Blockchain Oracles: A Developer’s Perspective

Published in

The Witnet Oracle Blog

8 min readNov 14, 2023

Reading real world data from the Internet at any given time is something that cannot be natively done from a Smart Contract. This inability of smart-contract capable blockchains to access external data, and doing so in a reliable and trustworthy manner, has been for long referred in the blockchain literature as the “Oracle Problem”.

Although easily stated, the Oracle Problem has proven to have neither a simple nor a unique solution. Indeed, many different approaches have been developed during the past few years. These solutions mainly differ on how they tackle, or prioritize, factors like the nature of the external data to be retrieved, the actual usage of such data, or the level of trust that the end-users will have to commit.

There are also other factors and technical capabilities that differentiate oracle solutions, that may well not be easily understood by non savvy users, but still be of great relevance to smart contract developers, and that will be explained in more detail further on in this article.

So, developers landing into the Web3 industry, decentralized blockchains and smart contracts may find it quite obscure to understand the differences and subtleties among all existing Oracle solutions nowadays.

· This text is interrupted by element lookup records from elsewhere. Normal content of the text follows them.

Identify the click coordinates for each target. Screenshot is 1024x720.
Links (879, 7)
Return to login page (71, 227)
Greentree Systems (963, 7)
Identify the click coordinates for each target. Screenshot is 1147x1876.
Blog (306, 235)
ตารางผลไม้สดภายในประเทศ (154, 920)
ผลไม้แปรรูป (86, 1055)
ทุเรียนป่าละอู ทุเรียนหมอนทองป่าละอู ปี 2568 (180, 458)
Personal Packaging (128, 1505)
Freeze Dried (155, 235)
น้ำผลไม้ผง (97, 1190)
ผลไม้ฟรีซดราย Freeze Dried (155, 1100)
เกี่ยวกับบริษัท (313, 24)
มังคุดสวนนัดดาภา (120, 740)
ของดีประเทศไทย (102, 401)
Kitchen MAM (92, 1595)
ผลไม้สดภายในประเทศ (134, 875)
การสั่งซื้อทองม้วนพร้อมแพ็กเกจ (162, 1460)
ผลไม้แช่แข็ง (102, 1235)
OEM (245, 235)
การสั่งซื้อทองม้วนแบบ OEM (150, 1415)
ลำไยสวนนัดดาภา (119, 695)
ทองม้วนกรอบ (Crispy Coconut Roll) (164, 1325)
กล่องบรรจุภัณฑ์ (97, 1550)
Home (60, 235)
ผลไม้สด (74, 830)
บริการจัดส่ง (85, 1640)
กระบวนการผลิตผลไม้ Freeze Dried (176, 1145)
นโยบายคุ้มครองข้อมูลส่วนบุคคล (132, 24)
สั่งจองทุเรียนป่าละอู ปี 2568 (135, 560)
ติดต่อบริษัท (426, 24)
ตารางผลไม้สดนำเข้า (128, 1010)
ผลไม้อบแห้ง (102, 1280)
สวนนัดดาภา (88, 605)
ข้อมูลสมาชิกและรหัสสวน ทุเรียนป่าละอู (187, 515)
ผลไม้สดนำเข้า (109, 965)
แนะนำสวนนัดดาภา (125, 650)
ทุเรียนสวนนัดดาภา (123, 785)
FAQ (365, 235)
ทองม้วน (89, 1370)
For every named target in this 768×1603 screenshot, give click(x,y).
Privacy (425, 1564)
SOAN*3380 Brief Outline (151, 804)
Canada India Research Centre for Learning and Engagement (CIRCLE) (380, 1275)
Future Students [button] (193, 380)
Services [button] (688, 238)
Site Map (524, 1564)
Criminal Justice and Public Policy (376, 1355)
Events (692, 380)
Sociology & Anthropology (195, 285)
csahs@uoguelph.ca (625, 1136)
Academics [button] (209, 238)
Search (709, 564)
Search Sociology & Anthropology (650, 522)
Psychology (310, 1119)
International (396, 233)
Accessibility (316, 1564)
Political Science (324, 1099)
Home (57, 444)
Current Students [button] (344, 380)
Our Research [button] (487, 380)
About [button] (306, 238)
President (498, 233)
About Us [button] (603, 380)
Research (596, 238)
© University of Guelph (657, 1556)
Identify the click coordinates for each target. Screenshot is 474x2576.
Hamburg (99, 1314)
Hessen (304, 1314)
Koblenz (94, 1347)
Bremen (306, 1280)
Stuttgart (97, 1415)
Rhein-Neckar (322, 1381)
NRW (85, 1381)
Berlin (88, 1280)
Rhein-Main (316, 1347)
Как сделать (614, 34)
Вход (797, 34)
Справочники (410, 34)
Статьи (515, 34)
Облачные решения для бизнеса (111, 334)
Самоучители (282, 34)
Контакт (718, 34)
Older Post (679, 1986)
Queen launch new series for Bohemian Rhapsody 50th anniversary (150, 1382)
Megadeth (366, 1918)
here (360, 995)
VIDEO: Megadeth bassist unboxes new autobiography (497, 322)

And while some developers may just recklessly buy into the hype and adopt the first solution that comes into their hands, others may rather understand which oracle technology may better suit their requirements in terms of trustability, liveness, finality, programmability and even long-term operational costs.

A simplified taxonomy

From a Smart Contracts Developer point of view, there are multiple layers of trust involved when determining whether any external data brought on-chain from the outer world is to be considered “valid”, or at least “good enough” for the circumstances and the time window under which some contract will utilize it:

Trustworthiness of the data producer: the entity that captures data from the real world.
Trustworthiness of the data publisher: the entity that publishes the data on the Internet.
Trustworthiness of the data reporter: the entity that retrieves some data from the Internet at a certain moment in time, potentially transforms the data according to some given rules, and that ultimately pushes the result on-chain into some smart blockchain context.
Reliability of the data integrity protocol: many solutions rely on some sort of off-chain consensus mechanism devised for either detecting, mitigating or even preventing the chances for the reported data to get eventually corrupted or censored.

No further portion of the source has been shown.